We agree that the VA is different but suggest that this difference is a strength. As a department striving for the highest quality of care and for continuous improvement as a core value, we are grateful when investigators point out areas for refinement and provide signals that guide corrective action. The VA has a highly successful program to address polypharmacy and is reviewing policies and practices systemwide on use of seclusion and restraint. Prior to drawing conclusions about the comparative quality of VA inpatient care, investigators need to consider key differences between VA and other programs, including case mix and integration of mental health care.
The VA is a highly integrated health system. In most non-VA settings, admission requires transition to new institutions, new providers, and a new system of health records. In that context, initiating a full set of admission screens is a necessary step. In the VA, however, those entering inpatient care have, as a rule, received VA outpatient services and have been screened annually for trauma and posttraumatic stress disorder, alcohol use problems, and other health factors. A patient’s screening information is available through the electronic health record (EHR) to providers across care settings. Because of these processes, the VA may report less screening on admission because screening is less necessary. The VA already knows these patients and their histories.

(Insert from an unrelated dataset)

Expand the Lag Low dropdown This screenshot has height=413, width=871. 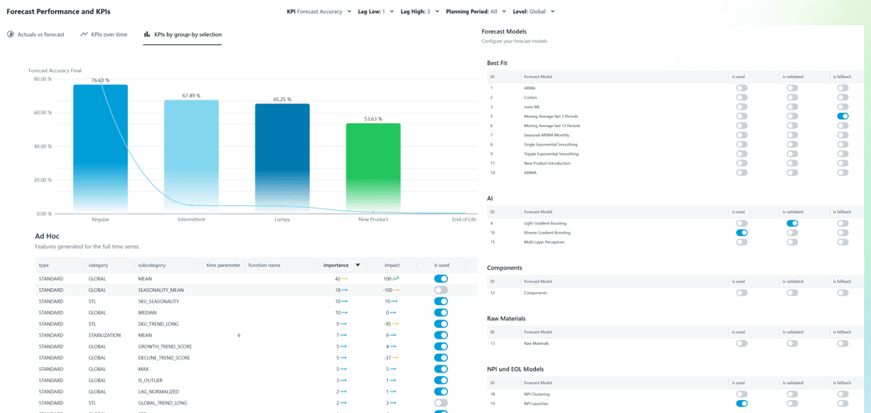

Similarly, reportedly low performance on “patients whose postdischarge continuing care plan was transmitted to the next level of care provider upon discharge” may not apply well to the VA. Required information on discharge medications, next level of care, principal discharge diagnoses, and reason for hospitalization is provided for all VA inpatients as part of their discharge summary, rather than as a “care plan,” and carried forward to their outpatient providers as part of the VA’s seamless EHR. For most veterans, there is no need to create a separate plan or to transmit it to outside providers in a separate system.
The Joint Commission measures reviewed in this study were designed to mitigate problems in quality of care inherent in the discontinuous systems that typify most mental health delivery in the United States. By integrating inpatient and outpatient domains unified by a single EHR, the VA achieves unparalleled continuity of mental health care. We are proud of the seamless integration of the largest health care system in the nation. The Joint Commission measures showing differences between VA and others reflect the degree to which our system is successfully integrated.